By Biotechdaily staff writers
Posted on 21 Feb 2005
Researchers have found that aconitase, the enzyme in the Kreb's cycle that converts citrate to isocitrate, plays an important role in maintaining the integrity of the DNA that makes up the mitochondrial genome.

The mitochondrial genome in humans comprises 37 genes. Twenty-four of the genes specify RNA molecules involved in protein synthesis while the remaining 13 encode proteins required for the biochemical reactions that make up respiration. A number of rare diseases are caused by mutations in mitochondrial DNA, and the tissues primarily affected are those that most rely on respiration, i.e., the brain and nervous system, muscles, and the kidneys and liver. All mitochondrial diseases are maternally inherited, since all the mitochondria in the developing human embryo come from the egg. There are no mitochondria in the sperm head, which carries the paternal half of the nuclear genome.

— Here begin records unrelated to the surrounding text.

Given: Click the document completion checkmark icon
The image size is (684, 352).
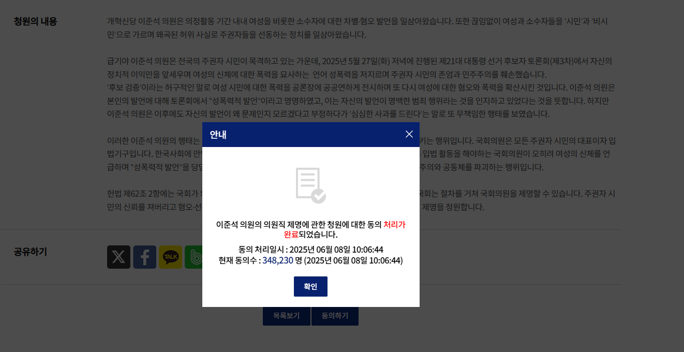Looking at the screenshot, I should coord(310,184).
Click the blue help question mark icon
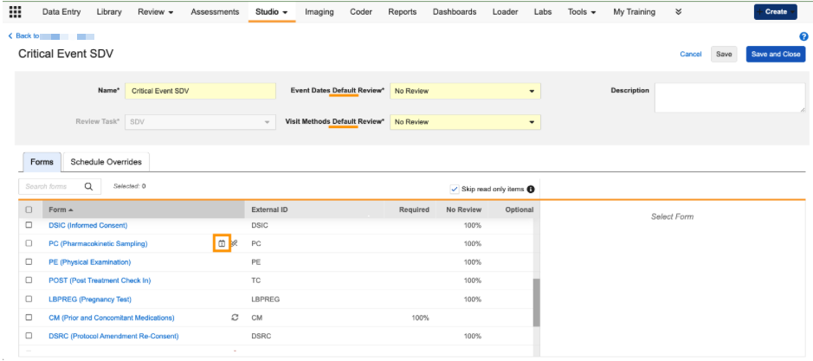The width and height of the screenshot is (813, 361). pyautogui.click(x=803, y=36)
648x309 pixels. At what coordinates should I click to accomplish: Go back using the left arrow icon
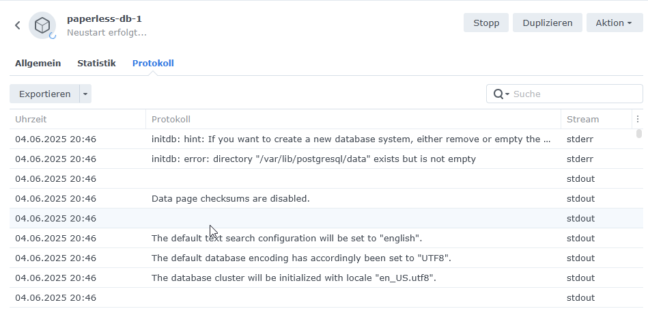click(x=17, y=25)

Investigators at the University of Texas Southwestern Medical Center (Dallas, USA) worked with a yeast model to study the behavior of aconitase. They found that the enzyme's catalytic activity was separate from its function in DNA maintenance. As aconitase is manufactured in the cytoplasm and then transported into the mitochondria, the investigators speculated that it might be part of the cell's retrograde signaling network. These findings were published in the February 4, 2005, edition of Science.

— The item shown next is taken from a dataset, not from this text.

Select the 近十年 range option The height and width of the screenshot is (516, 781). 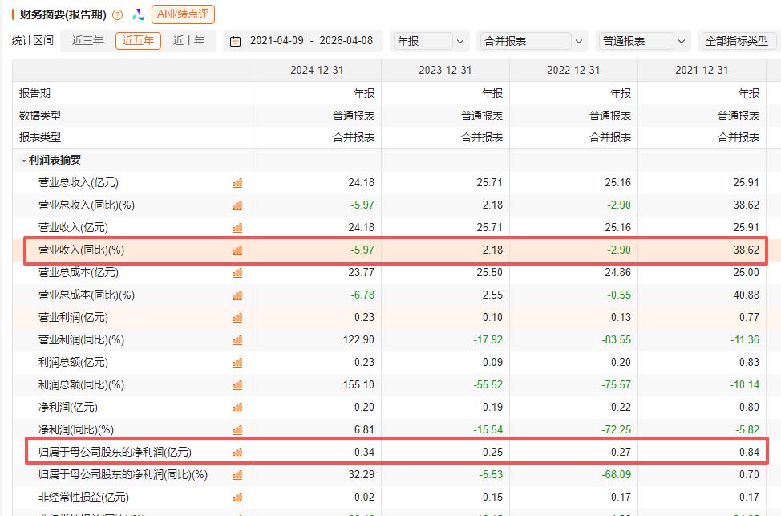pos(188,41)
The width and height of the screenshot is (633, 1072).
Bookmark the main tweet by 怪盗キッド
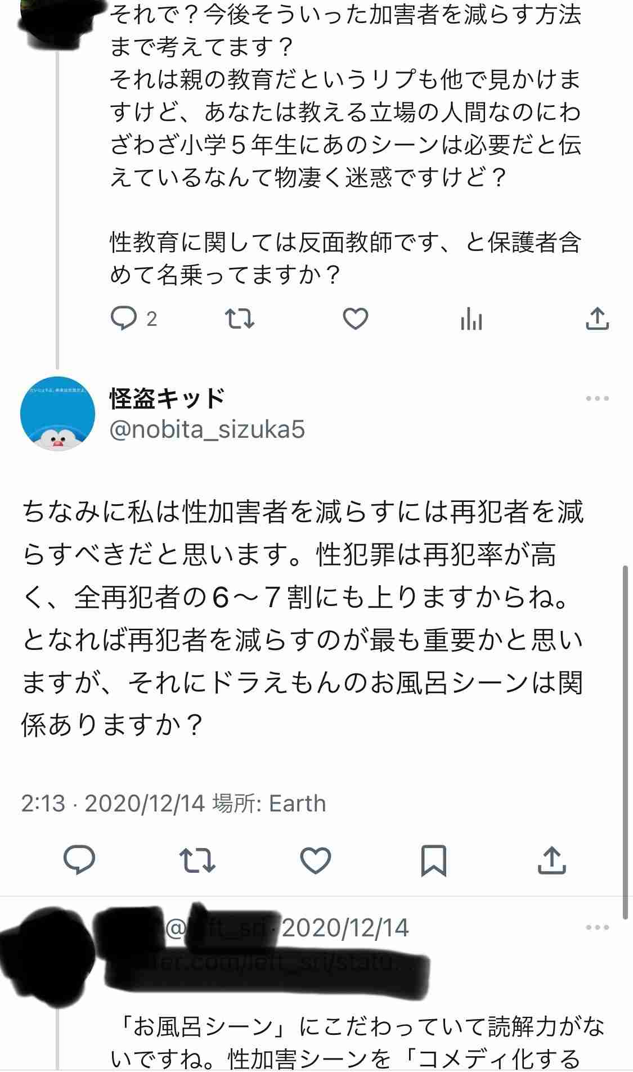pyautogui.click(x=433, y=860)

"Mitochondrial DNA was discovered in the 1960s, and we still do not know much about how it is organized, packaged, or inherited,” said senior author Dr. Ronald Butow, professor of molecular biology at the University of Texas Southwestern Medical Center. "What is really amazing is that we very recently discovered proteins associated with mitochondrial DNA that were thought to only have metabolic functions, and that aconitase, one of these proteins, is essential for mitochondrial DNA maintenance and inheritance, a new function independent of its normal enzyme activity.”